概要
SX-Aurora TSUBASA (SXAT)を使える機会を得たので,streamベンチマークをやってみました.カタログスペックに近い値が得られ,非常に期待が持てます.
環境
- Vector Engine Type 10C
- nfort 3.5.1
stream ベンチマーク
streamベンチマークは,メモリバンド幅と対応する計算速度を評価するためのベンチマークです.主にメモリ帯域の評価に用いられており,NVIDIA GPUのメモリ帯域評価やIntel Xeon Phiのメモリ帯域評価に用いられている記事を見つけることができます.
SX-Aurora TSUBASAでもstream ベンチマークが実行されていることが,シンポジウムでの発表資料pdfから確認できます.

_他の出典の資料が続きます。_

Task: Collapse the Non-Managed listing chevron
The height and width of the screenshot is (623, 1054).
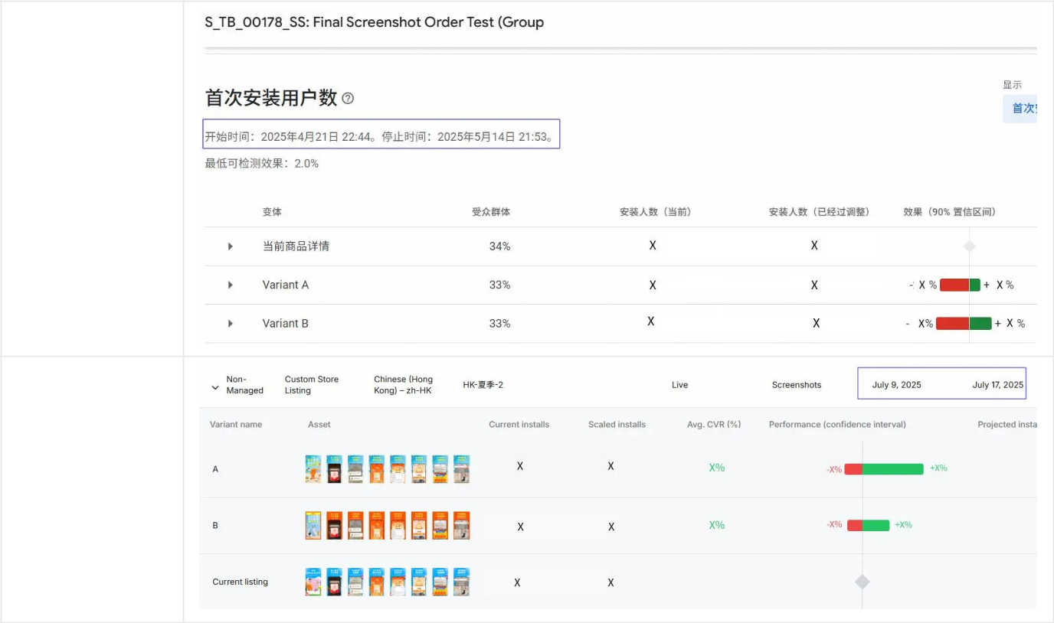Action: tap(215, 387)
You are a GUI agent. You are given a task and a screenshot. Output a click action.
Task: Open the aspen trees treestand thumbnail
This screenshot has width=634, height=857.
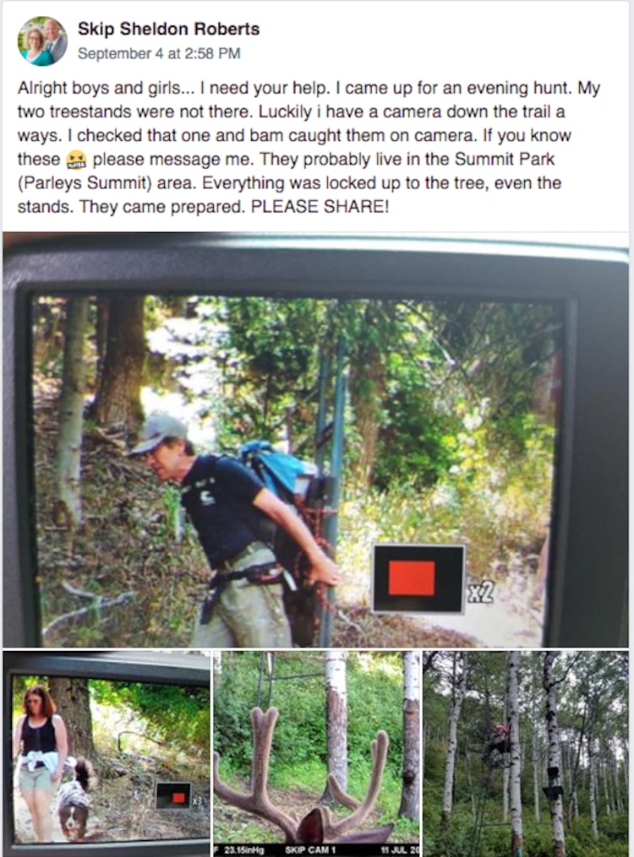pyautogui.click(x=526, y=753)
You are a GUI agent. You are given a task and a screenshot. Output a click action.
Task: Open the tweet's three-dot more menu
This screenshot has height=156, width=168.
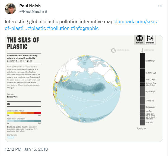[x=160, y=6]
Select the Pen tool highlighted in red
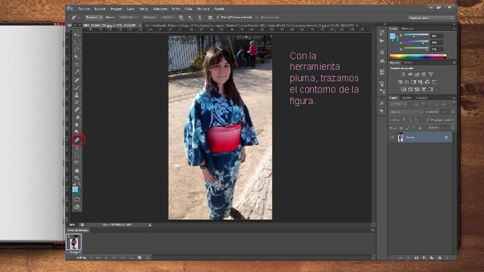Screen dimensions: 484x272 coord(77,140)
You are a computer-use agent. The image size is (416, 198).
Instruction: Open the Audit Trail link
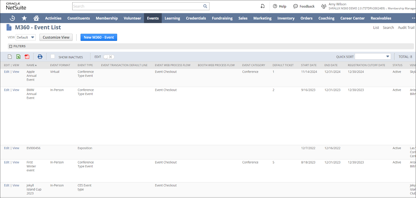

stream ベンチマークは,バージニア大学にあるページ https://www.cs.virginia.edu/stream/ → Source Code Directory から入手できます.ソースファイルは,C言語版stream.c
とFORTRAN版stream.f
が用意されています.本記事ではFORTRAN版を利用します.
strema ベンチマークのソースをビルドするには,入手したstream.f
に加えて,stream.f
内で参照されている外部手続mysecond()
を実装する必要があります.myseconds
は,wall-clock time(秒)を倍精度実数で返す関数です.Fortranを使って,下記のように実装しました.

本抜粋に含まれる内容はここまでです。